◆ Stated problem: Can you render every line of the rows below as a JSON list of strings, one string per line, with blank lines left out?

◆ Data extract:
** START **

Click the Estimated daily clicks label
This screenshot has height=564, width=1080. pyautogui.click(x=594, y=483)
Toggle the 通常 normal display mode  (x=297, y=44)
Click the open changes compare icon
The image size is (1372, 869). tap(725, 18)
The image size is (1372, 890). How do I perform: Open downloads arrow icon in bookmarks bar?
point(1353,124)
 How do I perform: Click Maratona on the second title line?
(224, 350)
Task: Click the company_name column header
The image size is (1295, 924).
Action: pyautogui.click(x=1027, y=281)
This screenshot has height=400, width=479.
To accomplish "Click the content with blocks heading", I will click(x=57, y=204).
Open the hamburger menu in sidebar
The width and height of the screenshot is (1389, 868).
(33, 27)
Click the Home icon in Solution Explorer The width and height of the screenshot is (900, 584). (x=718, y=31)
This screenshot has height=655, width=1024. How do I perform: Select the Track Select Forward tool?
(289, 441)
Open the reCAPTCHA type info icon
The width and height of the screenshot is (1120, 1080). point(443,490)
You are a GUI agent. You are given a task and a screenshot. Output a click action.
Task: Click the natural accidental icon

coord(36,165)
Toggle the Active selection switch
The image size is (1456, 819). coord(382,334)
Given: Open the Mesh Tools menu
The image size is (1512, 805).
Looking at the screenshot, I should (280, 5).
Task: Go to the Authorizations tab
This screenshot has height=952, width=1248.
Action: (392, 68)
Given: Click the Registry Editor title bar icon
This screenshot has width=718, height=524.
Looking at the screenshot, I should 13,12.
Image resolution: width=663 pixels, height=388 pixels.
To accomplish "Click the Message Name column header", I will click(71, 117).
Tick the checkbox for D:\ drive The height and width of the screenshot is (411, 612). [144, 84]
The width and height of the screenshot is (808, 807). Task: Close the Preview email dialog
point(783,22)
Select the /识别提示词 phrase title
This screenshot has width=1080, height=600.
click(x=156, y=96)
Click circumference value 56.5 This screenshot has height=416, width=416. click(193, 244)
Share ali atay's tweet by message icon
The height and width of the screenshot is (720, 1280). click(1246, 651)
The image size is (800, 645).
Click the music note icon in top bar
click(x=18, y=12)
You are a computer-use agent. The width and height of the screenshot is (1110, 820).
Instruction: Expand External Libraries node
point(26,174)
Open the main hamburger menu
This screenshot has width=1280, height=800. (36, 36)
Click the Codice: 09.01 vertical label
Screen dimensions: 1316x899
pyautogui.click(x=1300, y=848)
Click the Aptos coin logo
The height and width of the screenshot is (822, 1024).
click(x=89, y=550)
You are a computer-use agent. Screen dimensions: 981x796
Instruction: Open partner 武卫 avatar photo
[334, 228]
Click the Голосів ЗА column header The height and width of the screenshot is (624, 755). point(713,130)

** END **

◆ Answer for this exercise:
[
  "Click the Estimated daily clicks label",
  "This screenshot has height=564, width=1080. pyautogui.click(x=594, y=483)",
  "Toggle the 通常 normal display mode  (x=297, y=44)",
  "Click the open changes compare icon",
  "The image size is (1372, 869). tap(725, 18)",
  "The image size is (1372, 890). How do I perform: Open downloads arrow icon in bookmarks bar?",
  "point(1353,124)",
  " How do I perform: Click Maratona on the second title line?",
  "(224, 350)",
  "Task: Click the company_name column header",
  "The image size is (1295, 924).",
  "Action: pyautogui.click(x=1027, y=281)",
  "This screenshot has height=400, width=479.",
  "To accomplish \"Click the content with blocks heading\", I will click(x=57, y=204).",
  "Open the hamburger menu in sidebar",
  "The width and height of the screenshot is (1389, 868).",
  "(33, 27)",
  "Click the Home icon in Solution Explorer The width and height of the screenshot is (900, 584). (x=718, y=31)",
  "This screenshot has height=655, width=1024. How do I perform: Select the Track Select Forward tool?",
  "(289, 441)",
  "Open the reCAPTCHA type info icon",
  "The width and height of the screenshot is (1120, 1080). point(443,490)",
  "You are a GUI agent. You are given a task and a screenshot. Output a click action.",
  "Task: Click the natural accidental icon",
  "coord(36,165)",
  "Toggle the Active selection switch",
  "The image size is (1456, 819). coord(382,334)",
  "Given: Open the Mesh Tools menu",
  "The image size is (1512, 805).",
  "Looking at the screenshot, I should (280, 5).",
  "Task: Go to the Authorizations tab",
  "This screenshot has height=952, width=1248.",
  "Action: (392, 68)",
  "Given: Click the Registry Editor title bar icon",
  "This screenshot has width=718, height=524.",
  "Looking at the screenshot, I should 13,12.",
  "Image resolution: width=663 pixels, height=388 pixels.",
  "To accomplish \"Click the Message Name column header\", I will click(71, 117).",
  "Tick the checkbox for D:\\ drive The height and width of the screenshot is (411, 612). [144, 84]",
  "The width and height of the screenshot is (808, 807). Task: Close the Preview email dialog",
  "point(783,22)",
  "Select the /识别提示词 phrase title",
  "This screenshot has width=1080, height=600.",
  "click(x=156, y=96)",
  "Click circumference value 56.5 This screenshot has height=416, width=416. click(193, 244)",
  "Share ali atay's tweet by message icon",
  "The height and width of the screenshot is (720, 1280). click(1246, 651)",
  "The image size is (800, 645).",
  "Click the music note icon in top bar",
  "click(x=18, y=12)",
  "You are a computer-use agent. The width and height of the screenshot is (1110, 820).",
  "Instruction: Expand External Libraries node",
  "point(26,174)",
  "Open the main hamburger menu",
  "This screenshot has width=1280, height=800. (36, 36)",
  "Click the Codice: 09.01 vertical label",
  "Screen dimensions: 1316x899",
  "pyautogui.click(x=1300, y=848)",
  "Click the Aptos coin logo",
  "The height and width of the screenshot is (822, 1024).",
  "click(x=89, y=550)",
  "You are a computer-use agent. Screen dimensions: 981x796",
  "Instruction: Open partner 武卫 avatar photo",
  "[334, 228]",
  "Click the Голосів ЗА column header The height and width of the screenshot is (624, 755). point(713,130)"
]